Breaking Code

April 8, 2013

A Python example on finding connected components in a graph

Filed under: Programming — Tags: , , — Mario Vilas @ 10:30 pm

Today I’ve been coding a solution for a problem we’ve encountered with @ggdaniel (cr0hn) during the development of GoLismero 2.0. It called for an implementation of an algorithm to find connected components in an undirected graph. You can find the source code at the bottom of this post.


A graph algorithm a day keeps the CS doctor away…
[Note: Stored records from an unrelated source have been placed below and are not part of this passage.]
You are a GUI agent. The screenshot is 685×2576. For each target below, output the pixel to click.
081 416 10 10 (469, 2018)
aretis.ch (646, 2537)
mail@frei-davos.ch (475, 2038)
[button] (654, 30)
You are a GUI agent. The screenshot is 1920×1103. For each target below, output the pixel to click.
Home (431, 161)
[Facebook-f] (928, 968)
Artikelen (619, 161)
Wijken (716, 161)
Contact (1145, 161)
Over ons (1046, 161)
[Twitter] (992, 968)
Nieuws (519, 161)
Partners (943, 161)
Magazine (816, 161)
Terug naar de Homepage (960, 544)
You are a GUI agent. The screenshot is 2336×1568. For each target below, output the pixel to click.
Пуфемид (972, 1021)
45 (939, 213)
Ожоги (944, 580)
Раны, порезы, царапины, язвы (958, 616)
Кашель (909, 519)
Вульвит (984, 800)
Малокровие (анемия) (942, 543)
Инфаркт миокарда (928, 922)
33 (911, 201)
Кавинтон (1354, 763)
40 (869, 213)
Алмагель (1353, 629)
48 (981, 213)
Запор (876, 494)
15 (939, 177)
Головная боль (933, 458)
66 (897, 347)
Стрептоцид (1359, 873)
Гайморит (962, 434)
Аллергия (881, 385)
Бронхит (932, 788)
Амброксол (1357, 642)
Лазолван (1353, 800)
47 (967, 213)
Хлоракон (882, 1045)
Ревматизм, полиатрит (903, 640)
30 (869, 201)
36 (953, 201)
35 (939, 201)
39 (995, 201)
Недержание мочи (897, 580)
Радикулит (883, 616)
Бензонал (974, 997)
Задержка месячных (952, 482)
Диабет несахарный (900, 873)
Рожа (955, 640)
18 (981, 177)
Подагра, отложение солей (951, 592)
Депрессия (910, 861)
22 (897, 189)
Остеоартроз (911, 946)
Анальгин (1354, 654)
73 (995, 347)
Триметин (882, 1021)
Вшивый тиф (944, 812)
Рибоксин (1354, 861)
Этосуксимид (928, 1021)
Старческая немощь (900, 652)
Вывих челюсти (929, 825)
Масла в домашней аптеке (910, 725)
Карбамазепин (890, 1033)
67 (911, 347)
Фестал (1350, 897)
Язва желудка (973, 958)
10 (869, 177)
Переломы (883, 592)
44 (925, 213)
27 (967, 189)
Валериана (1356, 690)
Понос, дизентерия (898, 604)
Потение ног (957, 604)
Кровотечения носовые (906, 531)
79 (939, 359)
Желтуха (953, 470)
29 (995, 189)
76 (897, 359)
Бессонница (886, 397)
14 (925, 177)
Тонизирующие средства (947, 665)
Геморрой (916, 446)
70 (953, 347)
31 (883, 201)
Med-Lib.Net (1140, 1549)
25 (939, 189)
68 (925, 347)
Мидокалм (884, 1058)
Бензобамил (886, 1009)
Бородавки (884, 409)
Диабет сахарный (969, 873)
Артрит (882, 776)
Suppose we have an undirected graph (connected by lines rather than arrows) in which we can find one or more “islands” of nodes that form connections to each other, but not to nodes in other “islands”. In graph theory, these “islands” are called connected components. In the image below, we see a graph with three connected components:

Example graph with three connected components. Image from Wikipedia.

Now, suppose we have a set containing all nodes, and we can visit each node to know what are its neighbors, that is, the other nodes it’s connected to. We want to find all the connected components and put their nodes into separate sets. How would we do that?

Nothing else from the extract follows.